-- Passage provided follows --

I believe that the — that the murders were triggered by his deep seated sense of concern about being found out to be living in a fantasy world, which he knew and that the people who would harm him the most by finding out about it were — was his wife and his parents and that he could stand almost anything else but being found out by them to protect himself from them, and I believe it was, based on the evidence, that it was done in a fairly cold and calculating sort of way.

St. Ct. Rec., Vol. 10 at 10. The trial court's belief as to Mr. Baird's conscious awareness of "living in a fantasy world" similarly has no factual support in the record. Furthermore, that suggestion contradicts the trial court’s own conclusion that the murders "may not have been entirely conscious.” Id.

. The majority opinion interprets this conclusion of the Supreme Court of Indiana as "evidence not that Baird was sane but that he was acting under compulsion.” Slip op. at 15. This characterization parses too thinly, and therefore inaccurately, the conclusion of the state supreme court. That court concluded that Mr. Baird was "compelled” to murder his parents, not because he still was operating under his delusion but because “he finally realized that his grandiose plans would be exposed as a mere fantasy,” Baird, 604 N.E.2d at 1182 (emphasis added); that is, Mr. Baird’s new-found lucidity with respect to his "grandiose plans” motivated the crimes. The court's statement, read as a whole, suggests that the Supreme Court of Indiana did accept, at some level, the premise that Mr. Baird, at the time he killed his parents, acted in a mental state substantially different from, and substantially better than, the condition that governed his actions when he killed his wife. As I have noted earlier, that premise is not supported by the record. Moreover, as I note later in the text, the Supreme Court of Indiana compounded its erroneous assumption when it failed to realize during post-conviction review that the diagnosis of delusional disorder presented by Dr. Wooden clarified the earlier psychiatric evidence and demonstrated that Mr. Baird’s delusional state was far more serious than the court had assumed in its earlier examination.

. There is a related but independent concern that centers on the Supreme Court of Indiana’s treatment of the issue of volitional capacity during its review of the post-conviction proceedings. My colleagues take the view that Mr. Baird has forfeited the argument that the Supreme Court of Indiana improperly disregarded mitigating evidence of lack of volitional control by failing to present that issue to the Supreme Court of Indiana in state post-conviction proceedings. My colleagues take the view that, although the brief mentioned the strong evidence of inability to conform conduct, Mr. Baird's complaint to the court was not that the court overlooked that evidence but that it should have given it more weight than that given to the aggravating circumstance. I cannot agree with this determination.

-- Passage provided concluded --
-- Material provided follows --

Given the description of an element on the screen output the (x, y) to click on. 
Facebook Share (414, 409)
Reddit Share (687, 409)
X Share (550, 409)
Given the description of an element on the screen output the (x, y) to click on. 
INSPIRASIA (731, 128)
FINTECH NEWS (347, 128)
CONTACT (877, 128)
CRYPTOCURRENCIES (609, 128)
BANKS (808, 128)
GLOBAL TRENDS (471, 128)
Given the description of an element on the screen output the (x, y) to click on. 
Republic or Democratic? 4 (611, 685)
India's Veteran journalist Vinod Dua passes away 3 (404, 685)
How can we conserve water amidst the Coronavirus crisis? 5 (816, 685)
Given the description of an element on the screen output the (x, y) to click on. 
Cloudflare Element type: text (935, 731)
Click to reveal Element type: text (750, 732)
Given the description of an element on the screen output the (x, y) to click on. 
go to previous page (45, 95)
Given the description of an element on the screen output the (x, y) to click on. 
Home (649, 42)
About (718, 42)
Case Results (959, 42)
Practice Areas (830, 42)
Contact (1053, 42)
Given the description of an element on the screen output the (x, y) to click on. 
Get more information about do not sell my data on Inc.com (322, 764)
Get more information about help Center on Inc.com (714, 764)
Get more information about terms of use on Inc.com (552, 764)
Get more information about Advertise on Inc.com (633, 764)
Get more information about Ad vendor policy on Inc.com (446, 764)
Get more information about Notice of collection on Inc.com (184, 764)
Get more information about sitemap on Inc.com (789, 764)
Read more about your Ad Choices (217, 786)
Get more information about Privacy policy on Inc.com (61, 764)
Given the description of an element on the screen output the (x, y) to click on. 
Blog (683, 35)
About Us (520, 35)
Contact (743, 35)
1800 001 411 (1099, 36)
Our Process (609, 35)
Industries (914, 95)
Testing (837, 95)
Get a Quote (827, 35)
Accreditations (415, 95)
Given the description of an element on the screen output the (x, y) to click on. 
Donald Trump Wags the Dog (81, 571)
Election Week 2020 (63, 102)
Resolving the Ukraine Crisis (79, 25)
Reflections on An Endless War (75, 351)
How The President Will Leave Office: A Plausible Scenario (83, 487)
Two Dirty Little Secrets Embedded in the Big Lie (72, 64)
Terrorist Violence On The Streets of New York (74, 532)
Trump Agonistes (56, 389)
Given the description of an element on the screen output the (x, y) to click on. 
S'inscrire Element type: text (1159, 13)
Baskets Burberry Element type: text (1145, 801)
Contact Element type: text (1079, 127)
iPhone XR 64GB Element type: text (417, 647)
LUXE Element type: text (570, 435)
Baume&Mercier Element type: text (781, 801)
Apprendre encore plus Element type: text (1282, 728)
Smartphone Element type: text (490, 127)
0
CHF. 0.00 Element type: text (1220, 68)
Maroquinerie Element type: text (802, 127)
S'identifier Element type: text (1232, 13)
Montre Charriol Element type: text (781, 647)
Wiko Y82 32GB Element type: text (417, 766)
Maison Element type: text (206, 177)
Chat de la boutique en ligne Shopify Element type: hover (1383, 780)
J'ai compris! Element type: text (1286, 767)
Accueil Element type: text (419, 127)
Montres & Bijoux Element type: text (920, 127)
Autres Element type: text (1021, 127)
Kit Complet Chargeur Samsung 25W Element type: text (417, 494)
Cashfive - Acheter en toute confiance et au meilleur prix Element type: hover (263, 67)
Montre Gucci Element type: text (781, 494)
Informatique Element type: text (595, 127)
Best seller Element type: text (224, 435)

-- Material provided concluded --

### What to do
Continue the court opinion passage about Mr. Baird's mental state and the Supreme Court of Indiana, picking up right after its last sentence.

### Task answer
I believe that Mr. Baird’s post-conviction brief to the Supreme Court of Indiana fairly presented the mitigating factor of his volitional impairment to the court. First, Mr. Baird specifically references this consideration in his argument headings. See St. Ct. Rec., Vol. 10 at 34 ("The Post-Conviction Court Erred in Finding No Evidence That Baird’s Death Sentence Was Excessive, Disproportionate or Inappropriate Given the Fact That, at the Time He Committed the Charged Offenses, Baird Was Volitionally Impaired As a Result of a Serious Mental Illness to the Extent That He Could Not Conform His Actions to the Law...."). He also argues that the facts "strongly suggest[] Baird's inability to conform his actions to the law as a result of a mental disease or defect is a mitigating circumstance and one which is entitled to substantial weight.” Id. at 59 (emphasis added). Finally, Mr. Baird cites the fact that "all of the mental health experts admit of the possibility that Baird was unable to conform his conduct to the law at the time of the commission of the charged offenses as a result of [his] mental illness” in support of reweighing the aggravating and mitigating factors. See id. at 63. These statements were more than sufficient to apprise the Supreme Court of Indiana of Mr. Baird's contention that the mitigating factor of lack of volitional control was at play and that it should have been weighed in the sentencing analysis.